Stored items from a collection
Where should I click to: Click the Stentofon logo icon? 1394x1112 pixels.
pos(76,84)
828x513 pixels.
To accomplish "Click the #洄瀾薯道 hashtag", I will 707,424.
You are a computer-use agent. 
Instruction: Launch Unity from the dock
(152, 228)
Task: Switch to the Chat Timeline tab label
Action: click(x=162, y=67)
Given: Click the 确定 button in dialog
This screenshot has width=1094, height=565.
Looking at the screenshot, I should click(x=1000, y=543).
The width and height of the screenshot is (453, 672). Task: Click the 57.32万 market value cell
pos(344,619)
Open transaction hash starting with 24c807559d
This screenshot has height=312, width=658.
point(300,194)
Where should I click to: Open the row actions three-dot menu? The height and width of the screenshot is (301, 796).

▶ _TASK ITEM_
The data above is to be given again, with every line exact.

▶ _EXERCISE RESPONSE_
Where should I click to: Click the Stentofon logo icon? 1394x1112 pixels.
pos(76,84)
828x513 pixels.
To accomplish "Click the #洄瀾薯道 hashtag", I will 707,424.
You are a computer-use agent. 
Instruction: Launch Unity from the dock
(152, 228)
Task: Switch to the Chat Timeline tab label
Action: click(x=162, y=67)
Given: Click the 确定 button in dialog
This screenshot has width=1094, height=565.
Looking at the screenshot, I should click(x=1000, y=543).
The width and height of the screenshot is (453, 672). Task: Click the 57.32万 market value cell
pos(344,619)
Open transaction hash starting with 24c807559d
This screenshot has height=312, width=658.
point(300,194)
Where should I click to: Open the row actions three-dot menu? The height and width of the screenshot is (301, 796).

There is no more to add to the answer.